Goal of the exercise. Please reproduce the entries below exactly, omitting any images they contain.

Study material.
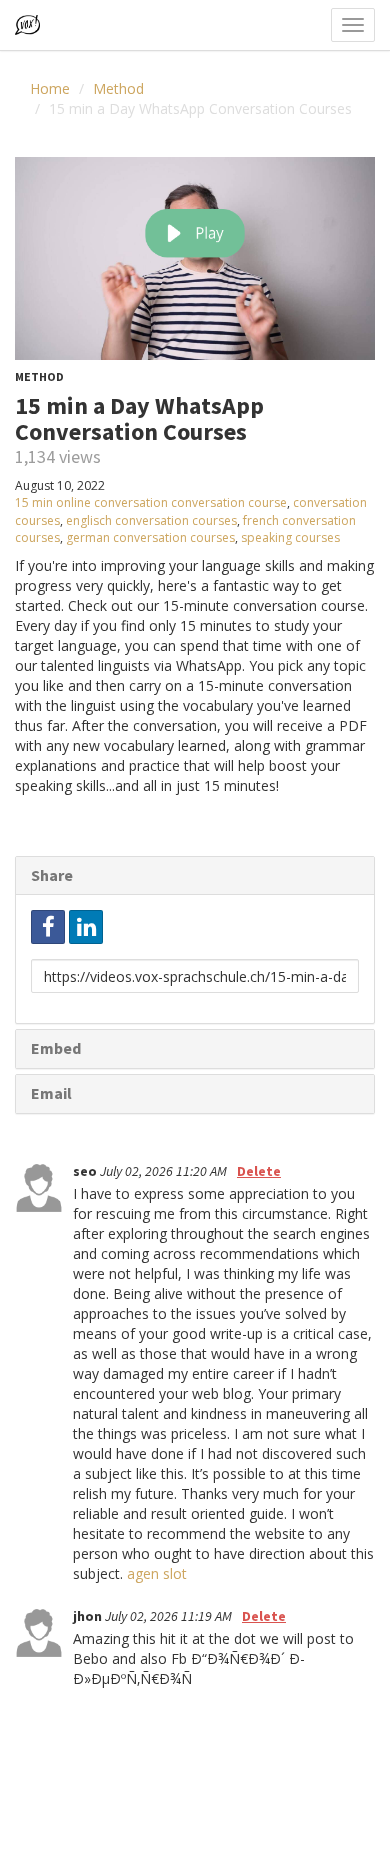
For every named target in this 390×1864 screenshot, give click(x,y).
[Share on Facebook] (48, 927)
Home (50, 88)
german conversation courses (150, 537)
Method (118, 88)
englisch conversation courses (151, 520)
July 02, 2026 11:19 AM (170, 1616)
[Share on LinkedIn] (86, 927)
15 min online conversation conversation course (151, 502)
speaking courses (290, 537)
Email (51, 1093)
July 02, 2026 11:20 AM (165, 1171)
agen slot (157, 1573)
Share (52, 875)
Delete (259, 1171)
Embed (56, 1048)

Your solution.
For every named target in this 390×1864 screenshot, give click(x,y).
[Share on Facebook] (48, 927)
Home (50, 88)
german conversation courses (150, 537)
Method (118, 88)
englisch conversation courses (151, 520)
July 02, 2026 11:19 AM (170, 1616)
[Share on LinkedIn] (86, 927)
15 min online conversation conversation course (151, 502)
speaking courses (290, 537)
Email (51, 1093)
July 02, 2026 11:20 AM (165, 1171)
agen slot (157, 1573)
Share (52, 875)
Delete (259, 1171)
Embed (56, 1048)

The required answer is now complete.